Mitarbeiter investieren in das Unternehmen, bei dem sie beschäftigt sind und profitieren später vom finanziellen Erfolg Ihrer Firma.

Außenhandelskredit

Außenhandelskredite werden von der AKA oder KfW gewährt. Das Hauptziel dieser Kreditform ist, die Finanzierung des Außenwirtschaftsverkehrs aufrecht zu erhalten.

Langfristige Bankkredite

Derartige Kredite haben eine Mindestlaufzeit von vier bis fünf Jahren.

Leasing

Beim Leasing handelt es sich um eine Sonderform der Fremdfinanzierung. Genau wie Asset backed Service oder Factoring.

Wissenswert: Bei „Mezzanine“ handelt es sich um eine Mischform der Fremd- und Eigenfinanzierung.

Die Vor- und Nachteile der Fremdfinanzierung

Steuervorteile: Der Unternehmer muss für das aufgenommene Darlehen Zinsen entrichten.

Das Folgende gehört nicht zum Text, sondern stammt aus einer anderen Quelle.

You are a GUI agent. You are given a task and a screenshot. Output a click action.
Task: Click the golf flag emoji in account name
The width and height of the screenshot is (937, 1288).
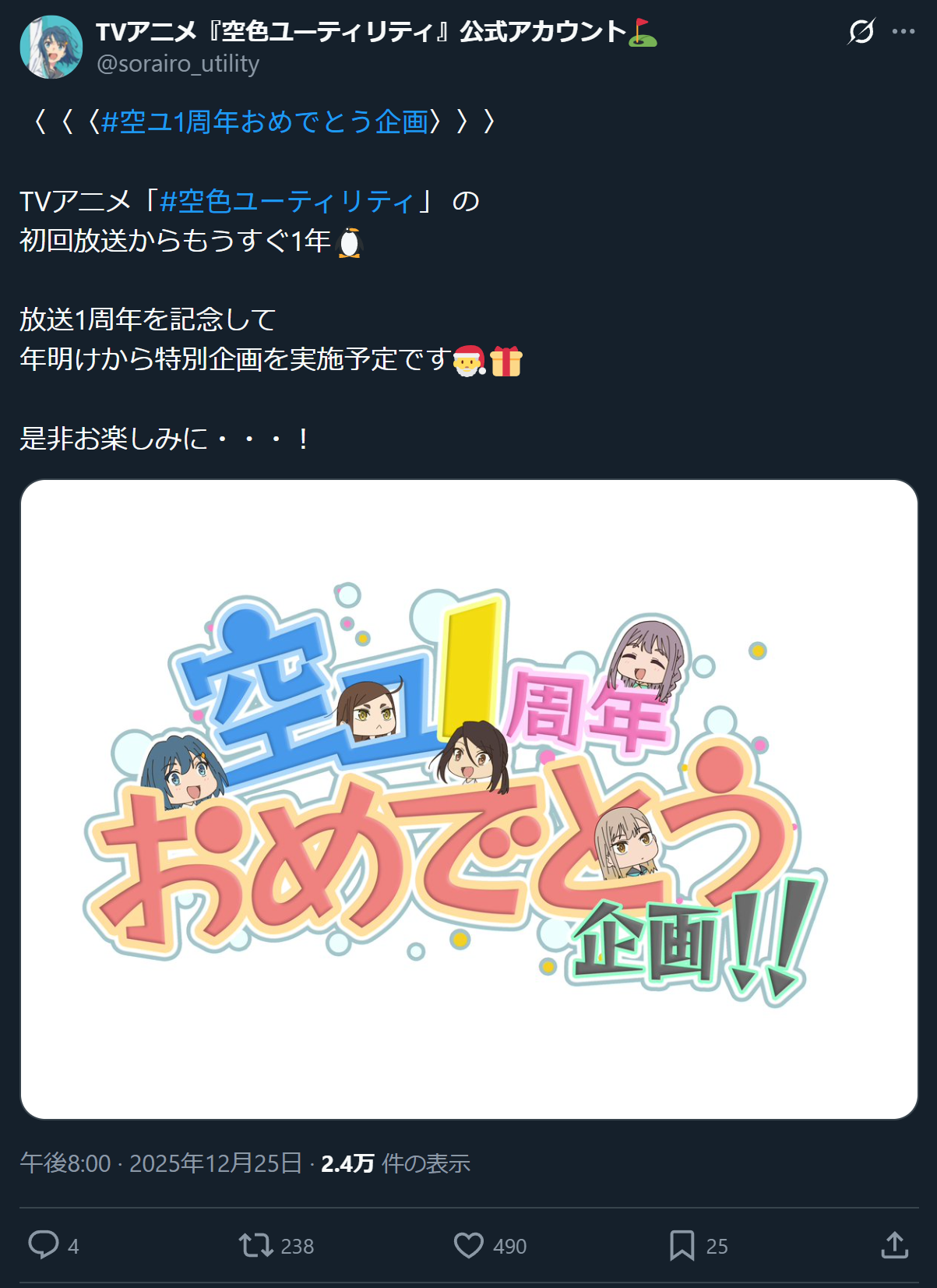click(x=643, y=32)
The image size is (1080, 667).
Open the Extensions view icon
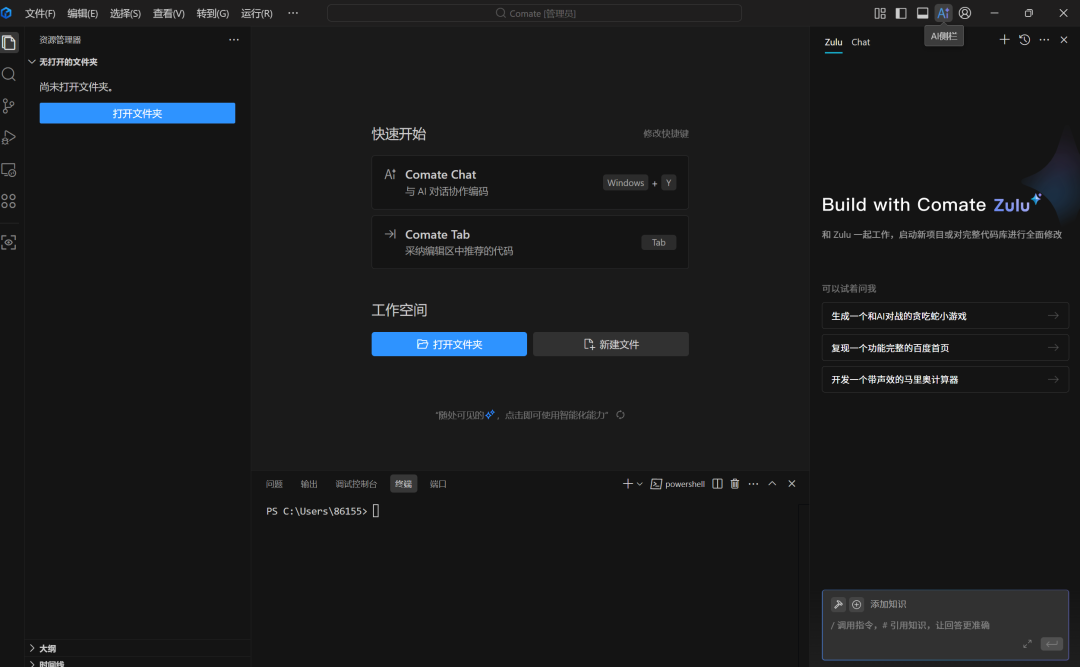pyautogui.click(x=9, y=201)
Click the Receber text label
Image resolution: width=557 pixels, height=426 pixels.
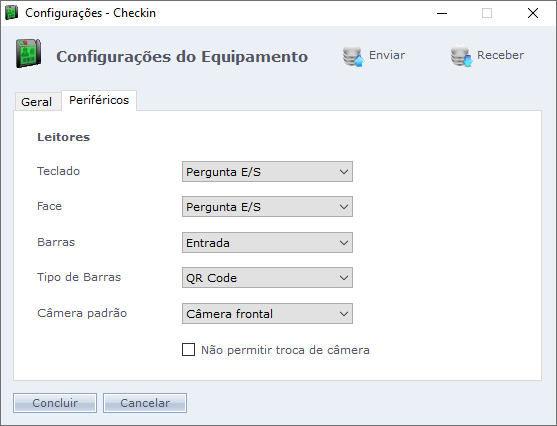tap(500, 55)
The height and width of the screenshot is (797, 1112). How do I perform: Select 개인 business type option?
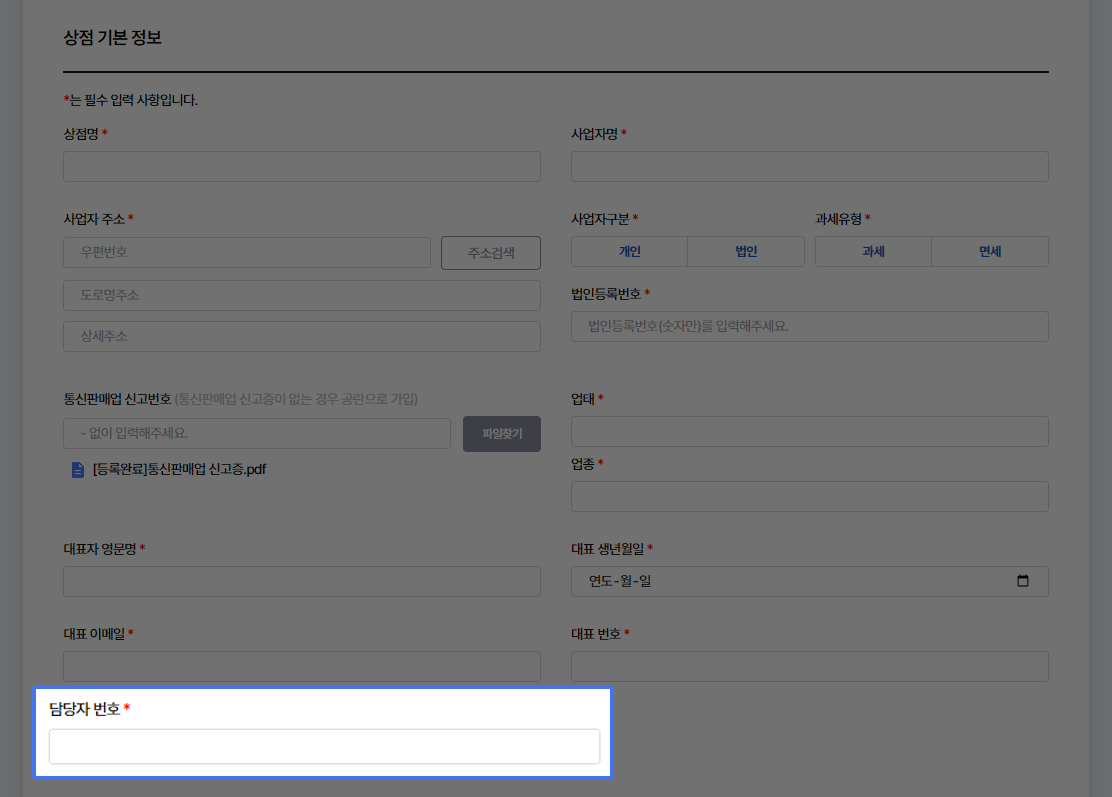click(629, 252)
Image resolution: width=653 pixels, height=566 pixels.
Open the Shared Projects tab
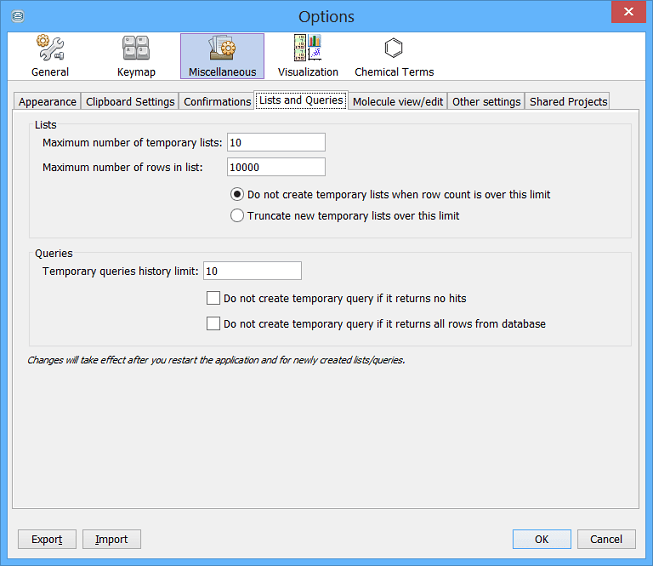pos(567,102)
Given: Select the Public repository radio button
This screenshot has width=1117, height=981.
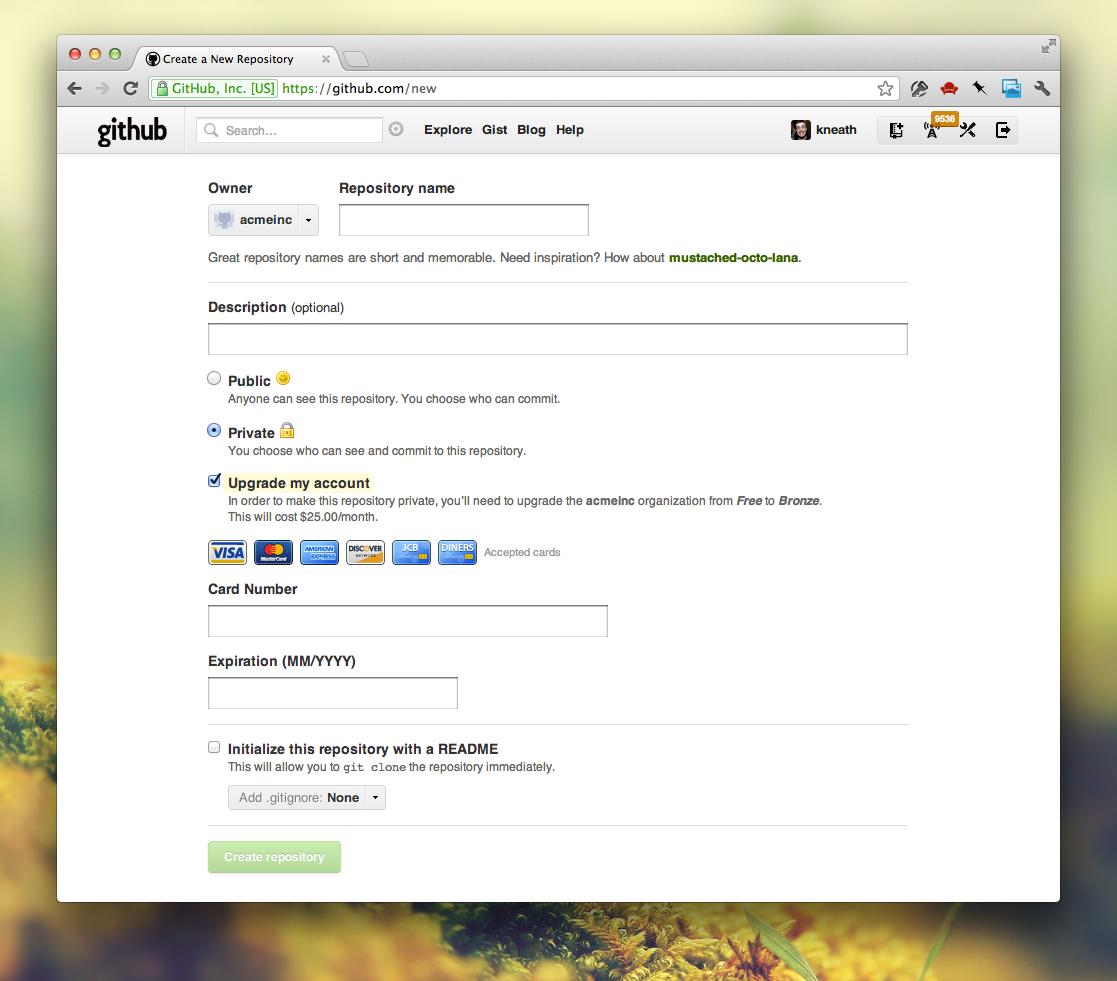Looking at the screenshot, I should (214, 378).
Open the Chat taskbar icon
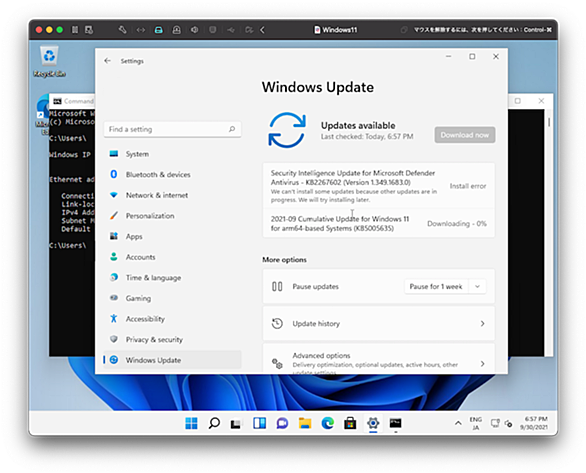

Er hat also einen Aufwand, der die Steuerlast der Firma reduzieren kann.

Unabhängigkeit: Ist der Kredit oder das Darlehen gewährt, hat der Kapitalgeber kein Recht auf Mitsprache im Unternehmen.

Zinsen: Der Unternehmer muss Zinsen zahlen, das bedeutet, er muss mehr zurückbezahlen, als er eigentlich aufgenommen hat.

Zeitdruck: Der Unternehmer muss den aufgenommenen Kredit innerhalb eines festen Zeitraums zurückbezahlen.